Chesapeake Public Schools and the Hampton Roads Educational Telecommunications Authority, which already owned WHRO-FM 90.3 and WHRV 89.5, began talks. On January 27, 2021, they reached a programming and services agreement to allow for the operations of the station to continue. Two months later, HRETA filed with the FCC to buy WFOS outright.

===Time Machine Radio Network===
HRETA took over ownership of the station on May 1, 2021, but was required to wait for the Federal Communications Commission (FCC) to give its OK to fully operate the station. The FCC gave final approval in June 2021. The station began calling itself The Time Machine Radio Network. Its signal was expanded to cover Norfolk, Virginia Beach and Chesapeake. Additionally, listeners can stream it online at whro.org/timemachine.
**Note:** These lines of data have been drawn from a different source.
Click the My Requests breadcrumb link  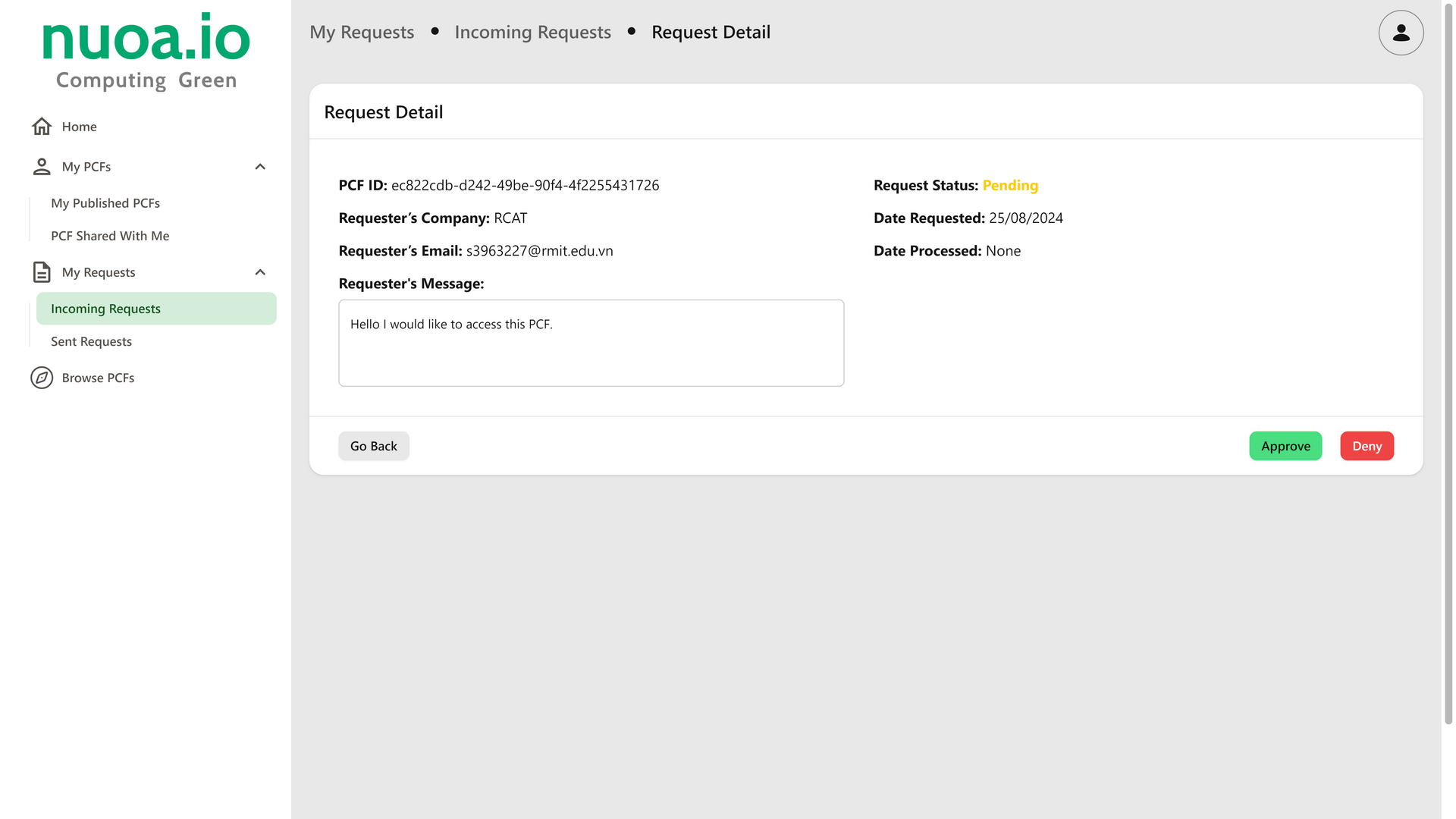362,33
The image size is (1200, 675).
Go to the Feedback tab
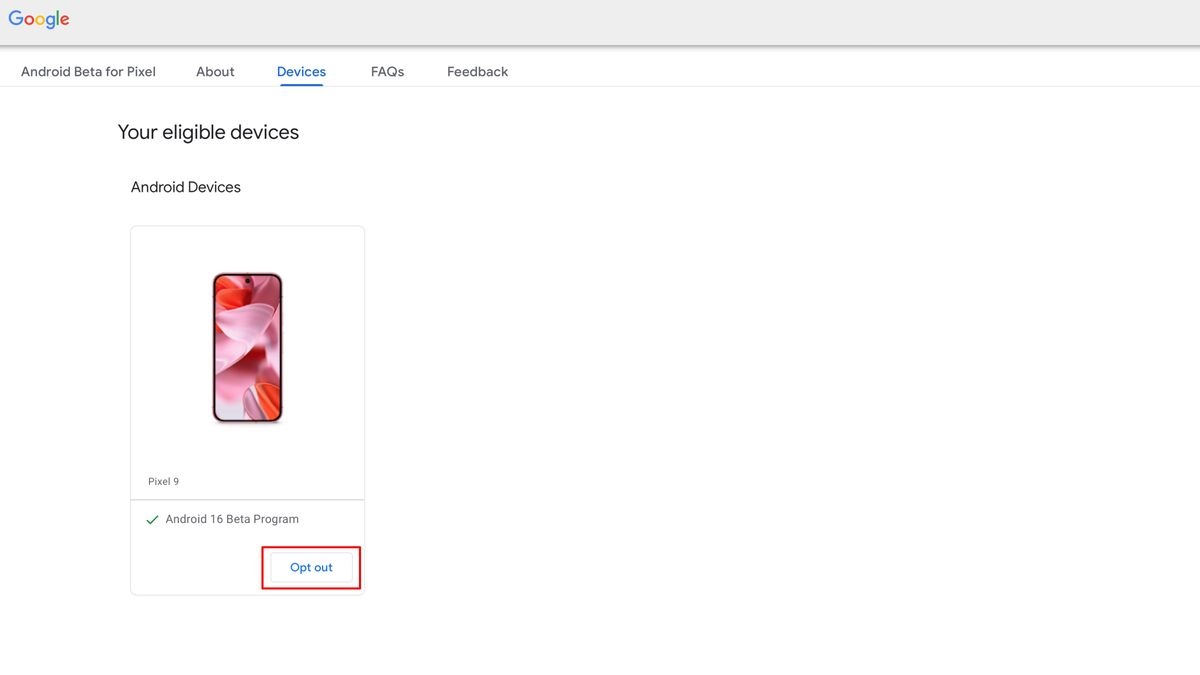[477, 72]
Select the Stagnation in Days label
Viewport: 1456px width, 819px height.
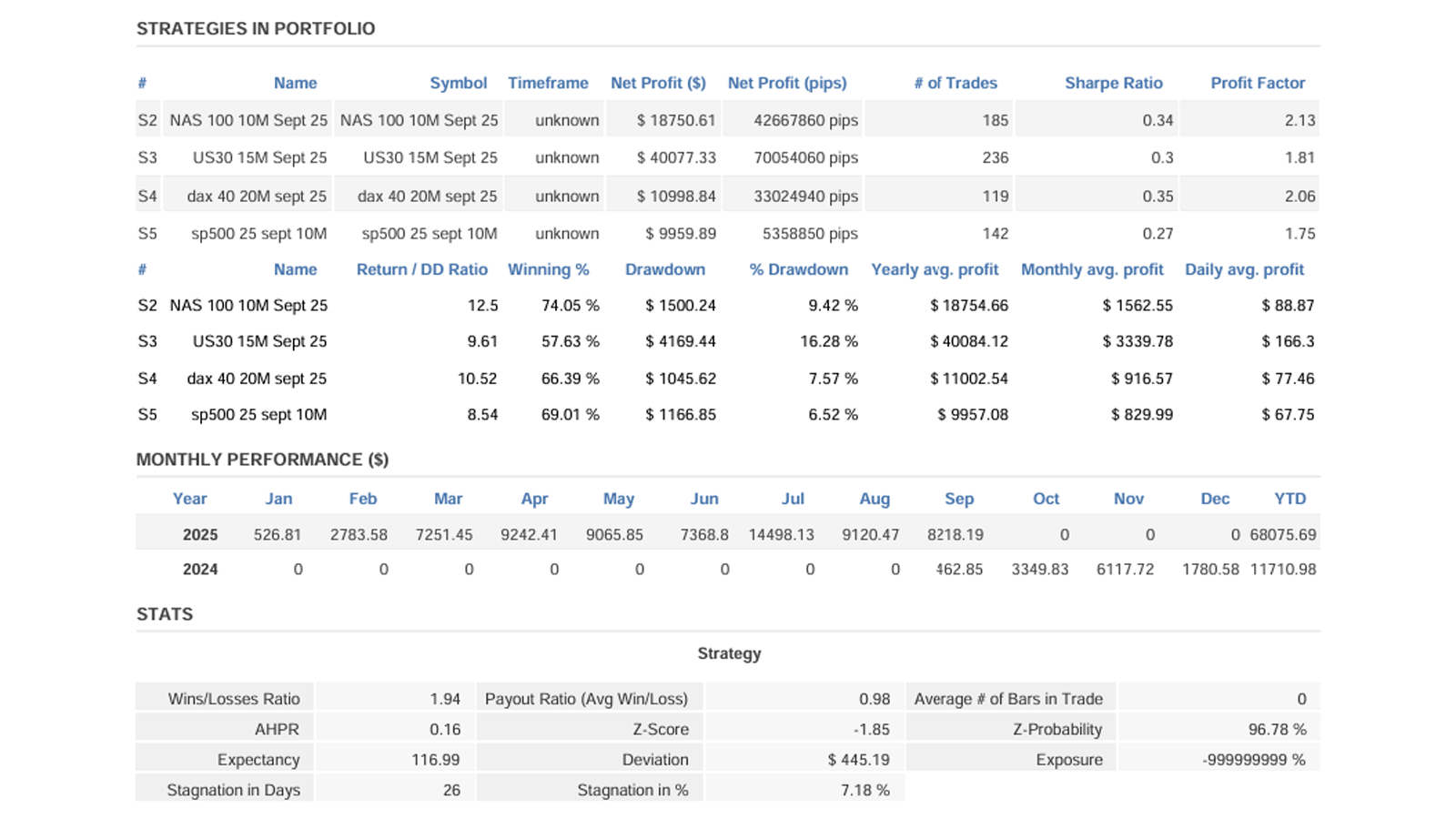point(233,790)
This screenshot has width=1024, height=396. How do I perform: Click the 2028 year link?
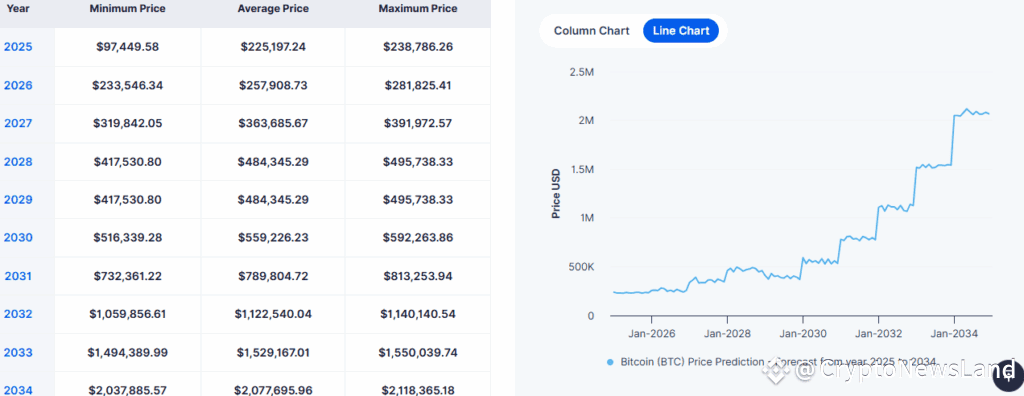pyautogui.click(x=18, y=161)
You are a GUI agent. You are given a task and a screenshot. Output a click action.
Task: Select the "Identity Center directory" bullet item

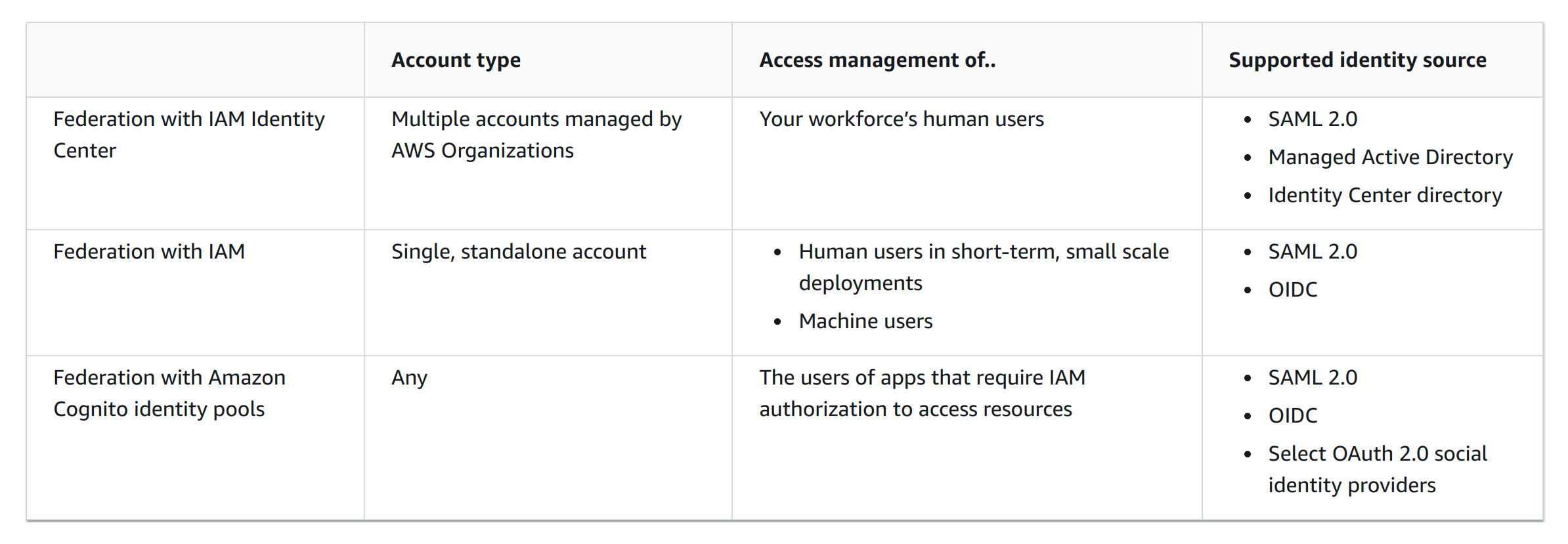tap(1385, 196)
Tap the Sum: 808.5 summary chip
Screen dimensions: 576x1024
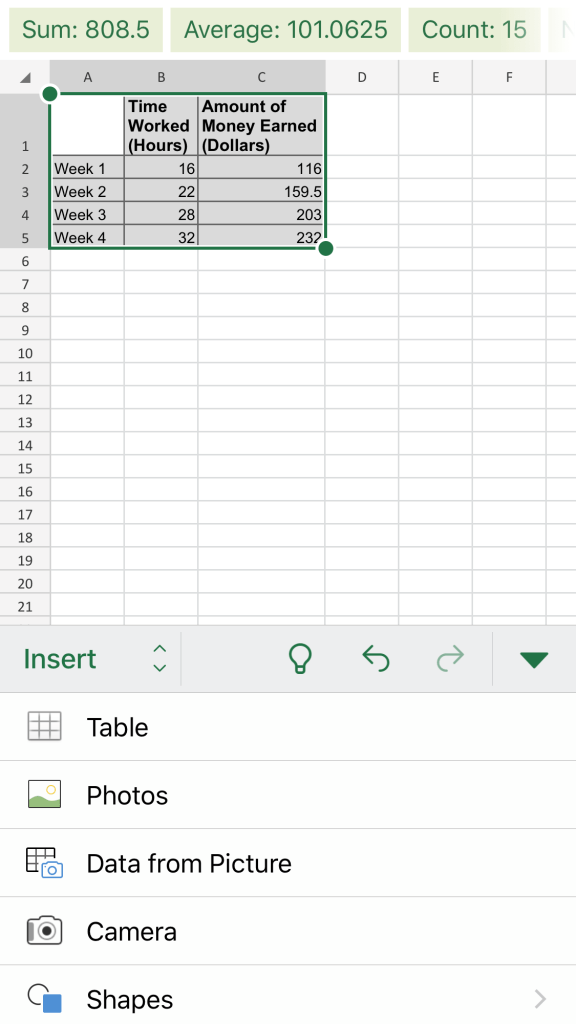click(x=85, y=30)
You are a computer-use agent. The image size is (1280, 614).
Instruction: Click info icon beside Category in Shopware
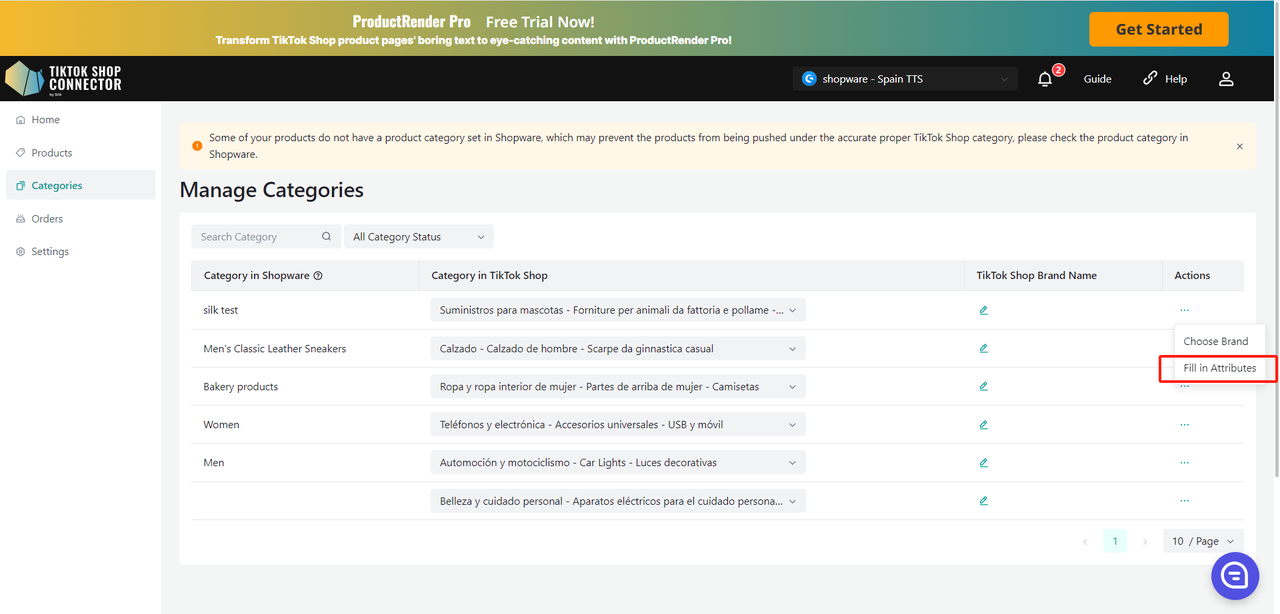tap(318, 276)
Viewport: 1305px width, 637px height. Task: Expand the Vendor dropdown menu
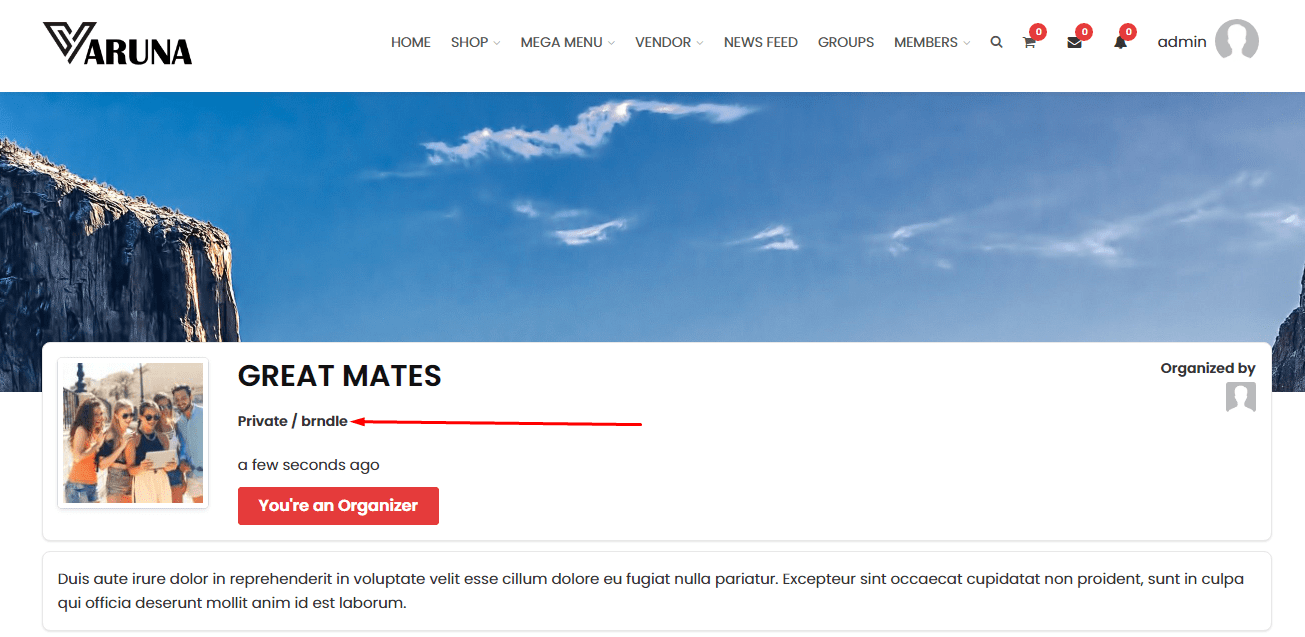(x=669, y=42)
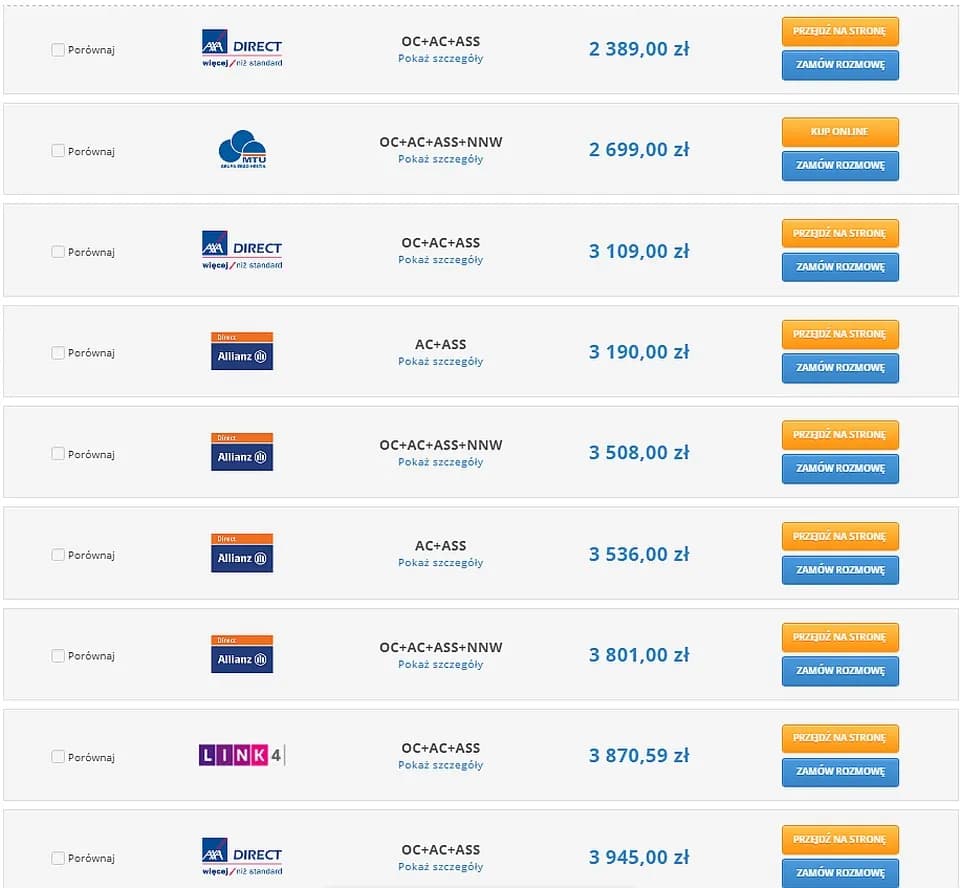Expand Pokaż szczegóły under OC+AC+ASS+NNW MTU offer
This screenshot has width=960, height=888.
pyautogui.click(x=440, y=158)
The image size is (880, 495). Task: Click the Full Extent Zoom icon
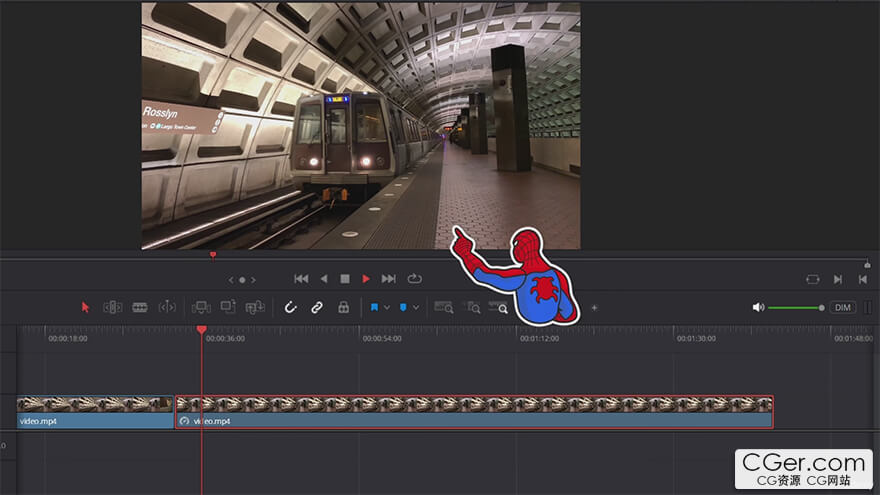(x=444, y=307)
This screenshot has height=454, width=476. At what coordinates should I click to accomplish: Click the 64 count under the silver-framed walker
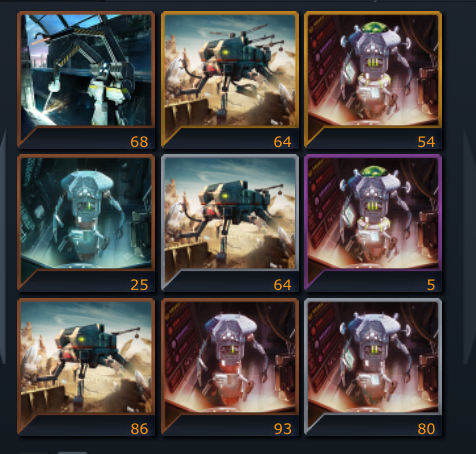[282, 285]
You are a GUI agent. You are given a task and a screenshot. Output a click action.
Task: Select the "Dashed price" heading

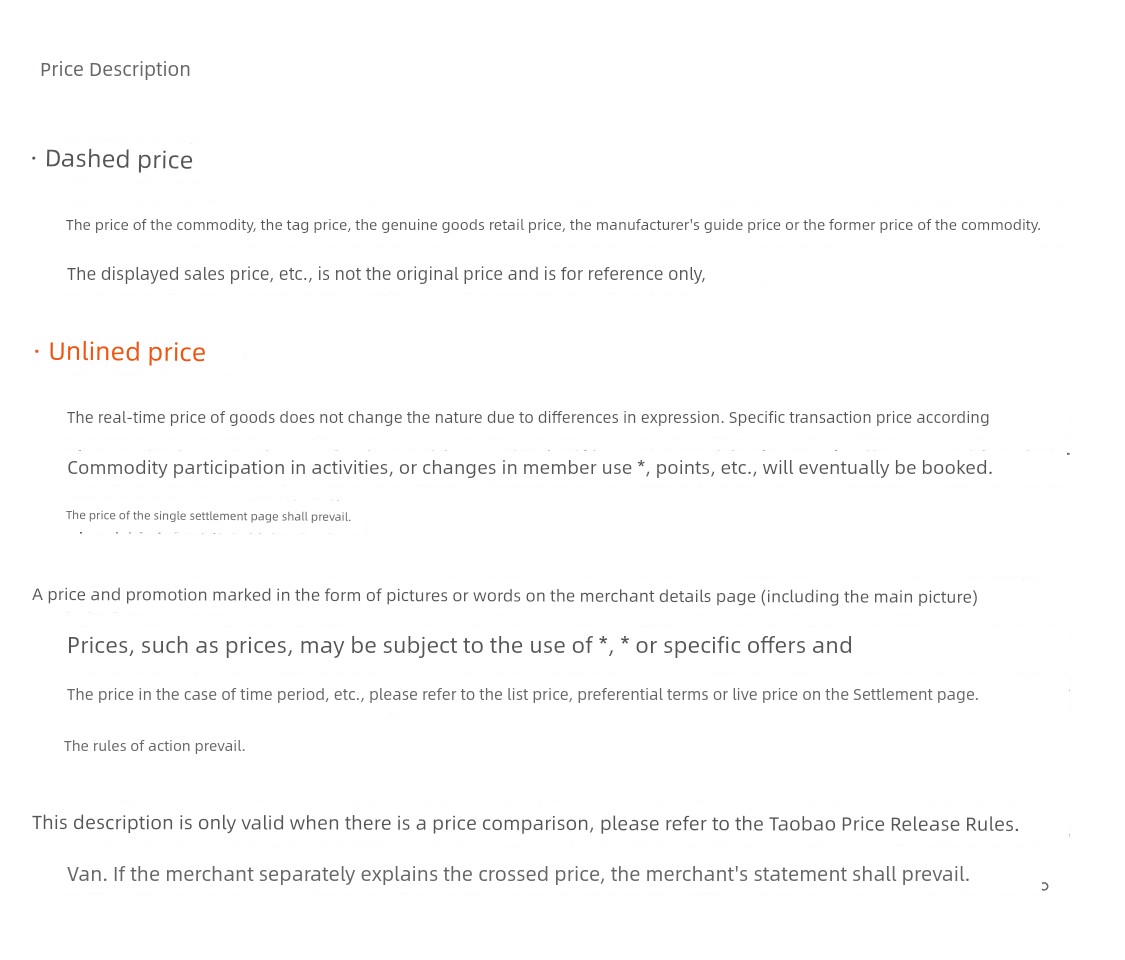pos(118,159)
HRETA announced that two popular WFOS personalities were returning to host their own shows. Larry Williams, known for Larry’s Doo Wop and Larry’s Beach Party, played beach music, and Jerry Carter, known for his show Blues Traffic Jam, hosted a blues show. WHRV host Paul Shugrue, known for his program Out of the Box, took on the role of music coordinator for the station and hosts an oldies show.

Time Machine Radio Network seeks to transport listeners to their favorite moments in time through music. Listeners find a mix of tunes from the 1950s through the ‘80s, including Doo Wop, Motown music, Oldies, Classic R&B and Adult Standards, all without commercials.